(Document)

────────────────────

The most ambitious scholarly project in this century of Jewish life has been Rabbi Adin Steinsaltz's effort to unveil the complexities of the Talmud on behalf of English readers. Rabbi Steinsaltz, an Israeli scholar nonpareil, has implemented the machinery of twentieth century scholarship to uncover the legal, philosophical, and spiritual thoughts of our sages who began the enterprise we know as the Talmud twenty centuries ago.

The Talmud: The Steinsaltz Edition, exquisitely bound and eminently readable, was published in 1989 by the Israel Institute for Talmudic Publications. The first four volumes focus upon the Babylonian Talmudic tractate Bava Metzia, which means "Middle Gate." Interestingly, the central subject of this tractate is business dealings between people as defined, delimited, and formulated in the laws of the Torah. What makes the work religiously significant is that the Torah does not distinguish between "matters between a man and his Creator" and those "between man and his fellowman." Ritual matters are intermingled with civil disputes; moral instruction is integrated with laws of ritual purity.

────────────────────

(What this task involves)
Continue the review of the Steinsaltz Talmud from its last sentence. The lines that come next have no connection to the review of the Steinsaltz Talmud.

(Data extract)
────────────────────

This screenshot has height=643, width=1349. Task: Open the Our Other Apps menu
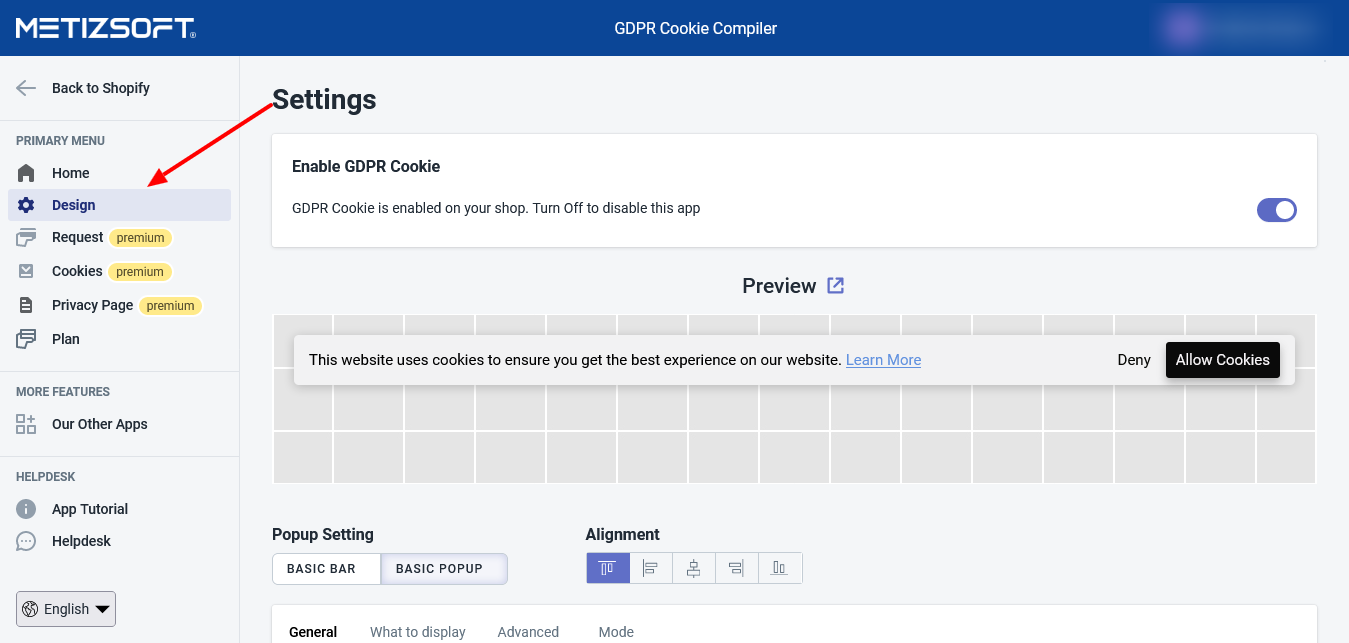pyautogui.click(x=99, y=424)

────────────────────

(Written answer)
Each page contains a translation of a specific Mishnah (the "Oral Law" - compiled by Judah the Prince in 200 C.E.) and the Gemara (literally, the "completion" of the Mishnah, written by the Amoraim, the "interpreters" of the Oral Law from 200-500 C.E.). The text is printed in Babylonian Aramaic, and is pointed. That in itself is a remarkable scholarly aid since the vocalization and punctuation of this ancient legalistic dialect can be remarkably abstruse. The diacritical additions, combined with the literal translation, the interpretive remarks of the medieval sages, as well as Rabbi Steinsaltz's extensive discourse on each page, suffuse the reader with the feeling that he is engaging in an actual discussion that could be taking place in any Jewish academy over the last two millenia.

Accompanying the four volumes is an essential fifth, Rabbi Steinsaltz's Reference Guide to the study of the Talmud. With historical pages, descriptions of the formation of the Talmud, the evolution of Talmudic scholarship throughout the ages, and an extensive dictionary of terms, it remains an indispensable jewel in this diadem of Jewish learning. According to publication sources, with these literary contributions, Rabbi Steinsaltz has made the Talmud more accessible to more Jewish homes than anyone since the medieval sage Rashi.